EXTRACTED MATERIAL:
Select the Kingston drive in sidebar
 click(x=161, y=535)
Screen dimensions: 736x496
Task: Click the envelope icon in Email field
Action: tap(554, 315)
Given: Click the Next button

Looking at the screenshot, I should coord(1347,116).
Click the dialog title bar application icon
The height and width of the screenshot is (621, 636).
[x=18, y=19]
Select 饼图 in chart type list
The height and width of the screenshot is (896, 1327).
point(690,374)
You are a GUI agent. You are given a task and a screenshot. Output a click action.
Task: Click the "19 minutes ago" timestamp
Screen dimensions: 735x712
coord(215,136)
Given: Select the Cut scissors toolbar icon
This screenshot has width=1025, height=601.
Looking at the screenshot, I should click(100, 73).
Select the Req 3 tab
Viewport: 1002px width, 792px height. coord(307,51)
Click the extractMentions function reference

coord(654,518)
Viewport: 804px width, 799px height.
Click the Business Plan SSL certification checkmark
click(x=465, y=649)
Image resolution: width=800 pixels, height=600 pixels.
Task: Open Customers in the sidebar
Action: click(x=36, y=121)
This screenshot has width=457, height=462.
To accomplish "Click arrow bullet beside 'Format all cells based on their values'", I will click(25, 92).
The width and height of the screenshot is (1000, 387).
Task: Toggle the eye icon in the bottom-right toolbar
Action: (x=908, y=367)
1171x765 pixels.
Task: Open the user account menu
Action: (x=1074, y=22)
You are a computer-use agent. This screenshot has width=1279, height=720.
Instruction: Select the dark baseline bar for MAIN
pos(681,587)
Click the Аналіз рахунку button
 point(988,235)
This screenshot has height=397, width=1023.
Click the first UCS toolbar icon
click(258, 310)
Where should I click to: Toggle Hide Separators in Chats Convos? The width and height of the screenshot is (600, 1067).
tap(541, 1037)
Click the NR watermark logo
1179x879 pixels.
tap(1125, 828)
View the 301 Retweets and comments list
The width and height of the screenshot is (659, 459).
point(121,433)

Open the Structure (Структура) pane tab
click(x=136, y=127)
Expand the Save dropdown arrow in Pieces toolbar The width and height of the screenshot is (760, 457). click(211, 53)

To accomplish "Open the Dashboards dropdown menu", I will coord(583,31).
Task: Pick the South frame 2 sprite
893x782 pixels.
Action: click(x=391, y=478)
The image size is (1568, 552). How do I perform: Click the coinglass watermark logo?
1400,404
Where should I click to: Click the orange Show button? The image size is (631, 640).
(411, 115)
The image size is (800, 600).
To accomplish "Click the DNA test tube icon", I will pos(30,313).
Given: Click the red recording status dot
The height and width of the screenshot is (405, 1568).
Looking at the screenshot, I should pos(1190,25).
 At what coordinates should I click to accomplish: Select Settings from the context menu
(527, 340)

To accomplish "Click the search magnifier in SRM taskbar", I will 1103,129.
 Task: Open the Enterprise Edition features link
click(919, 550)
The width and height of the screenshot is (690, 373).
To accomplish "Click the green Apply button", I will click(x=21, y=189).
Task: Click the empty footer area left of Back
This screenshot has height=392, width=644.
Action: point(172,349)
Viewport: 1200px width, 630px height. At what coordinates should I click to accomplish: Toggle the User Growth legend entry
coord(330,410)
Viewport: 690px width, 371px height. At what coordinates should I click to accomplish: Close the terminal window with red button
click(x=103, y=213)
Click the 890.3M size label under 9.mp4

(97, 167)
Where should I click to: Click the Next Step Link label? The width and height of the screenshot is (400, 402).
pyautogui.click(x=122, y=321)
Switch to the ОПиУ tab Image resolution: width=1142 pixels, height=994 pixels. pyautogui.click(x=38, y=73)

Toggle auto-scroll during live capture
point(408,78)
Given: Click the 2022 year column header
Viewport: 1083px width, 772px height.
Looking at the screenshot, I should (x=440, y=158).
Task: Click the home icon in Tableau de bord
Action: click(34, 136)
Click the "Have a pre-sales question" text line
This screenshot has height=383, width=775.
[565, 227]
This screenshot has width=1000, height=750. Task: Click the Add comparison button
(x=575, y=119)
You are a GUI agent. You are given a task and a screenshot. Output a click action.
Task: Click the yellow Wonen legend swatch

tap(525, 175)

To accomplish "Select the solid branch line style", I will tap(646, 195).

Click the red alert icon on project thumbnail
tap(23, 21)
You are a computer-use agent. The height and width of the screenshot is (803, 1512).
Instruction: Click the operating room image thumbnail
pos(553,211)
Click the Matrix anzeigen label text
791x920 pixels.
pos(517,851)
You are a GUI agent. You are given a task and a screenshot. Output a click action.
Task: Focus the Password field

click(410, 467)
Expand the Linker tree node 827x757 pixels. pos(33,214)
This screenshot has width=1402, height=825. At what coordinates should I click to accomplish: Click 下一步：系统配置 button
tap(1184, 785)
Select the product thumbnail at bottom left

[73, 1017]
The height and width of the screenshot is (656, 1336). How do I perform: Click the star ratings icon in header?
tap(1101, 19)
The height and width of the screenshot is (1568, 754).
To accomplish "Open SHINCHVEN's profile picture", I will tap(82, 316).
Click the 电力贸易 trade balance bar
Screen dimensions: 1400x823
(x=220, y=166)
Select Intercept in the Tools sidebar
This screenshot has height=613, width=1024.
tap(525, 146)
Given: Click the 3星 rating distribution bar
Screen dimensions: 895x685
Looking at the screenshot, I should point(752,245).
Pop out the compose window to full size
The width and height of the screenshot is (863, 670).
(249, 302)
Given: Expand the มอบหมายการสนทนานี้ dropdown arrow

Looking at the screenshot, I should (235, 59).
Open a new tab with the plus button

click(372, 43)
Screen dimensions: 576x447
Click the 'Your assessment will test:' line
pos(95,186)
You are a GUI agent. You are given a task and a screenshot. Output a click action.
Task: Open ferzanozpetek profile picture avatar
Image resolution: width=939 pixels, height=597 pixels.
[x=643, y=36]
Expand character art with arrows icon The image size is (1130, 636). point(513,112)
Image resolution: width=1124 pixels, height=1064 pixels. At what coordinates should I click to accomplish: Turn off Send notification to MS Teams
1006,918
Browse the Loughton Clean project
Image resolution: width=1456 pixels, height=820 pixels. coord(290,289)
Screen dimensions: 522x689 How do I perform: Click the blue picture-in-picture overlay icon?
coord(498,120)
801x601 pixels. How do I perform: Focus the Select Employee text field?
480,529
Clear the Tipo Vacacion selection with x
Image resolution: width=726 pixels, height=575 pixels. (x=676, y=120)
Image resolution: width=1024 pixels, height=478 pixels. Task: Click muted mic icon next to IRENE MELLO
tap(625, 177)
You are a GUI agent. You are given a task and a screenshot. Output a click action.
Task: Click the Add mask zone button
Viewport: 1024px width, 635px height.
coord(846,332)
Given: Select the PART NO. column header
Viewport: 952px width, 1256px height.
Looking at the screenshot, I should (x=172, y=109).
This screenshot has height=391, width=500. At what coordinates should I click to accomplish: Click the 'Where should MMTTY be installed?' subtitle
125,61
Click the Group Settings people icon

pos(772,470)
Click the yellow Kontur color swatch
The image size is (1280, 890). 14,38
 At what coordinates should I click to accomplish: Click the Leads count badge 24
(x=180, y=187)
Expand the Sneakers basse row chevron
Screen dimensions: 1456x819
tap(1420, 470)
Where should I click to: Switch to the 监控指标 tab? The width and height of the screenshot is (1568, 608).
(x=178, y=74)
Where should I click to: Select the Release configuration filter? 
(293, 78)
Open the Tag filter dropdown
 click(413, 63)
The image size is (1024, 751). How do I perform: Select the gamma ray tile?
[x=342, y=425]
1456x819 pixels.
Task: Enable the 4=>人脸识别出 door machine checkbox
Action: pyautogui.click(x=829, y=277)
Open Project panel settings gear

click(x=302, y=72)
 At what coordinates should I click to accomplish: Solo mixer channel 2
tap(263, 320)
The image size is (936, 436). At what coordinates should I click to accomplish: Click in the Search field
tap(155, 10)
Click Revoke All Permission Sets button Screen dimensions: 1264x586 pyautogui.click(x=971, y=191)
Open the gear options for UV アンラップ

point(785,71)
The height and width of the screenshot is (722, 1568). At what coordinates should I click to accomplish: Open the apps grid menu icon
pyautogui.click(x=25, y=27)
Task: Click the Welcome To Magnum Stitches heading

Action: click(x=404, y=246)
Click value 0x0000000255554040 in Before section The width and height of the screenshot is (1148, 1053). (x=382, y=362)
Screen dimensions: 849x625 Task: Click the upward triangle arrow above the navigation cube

REQUIRED ACTION: Scan the material above for the string "computer" and report each line where you find it.

RESPONSE AREA:
You are a computer-use agent. This screenshot has width=1279, height=720.
You are a computer-use agent. The height and width of the screenshot is (803, 1512).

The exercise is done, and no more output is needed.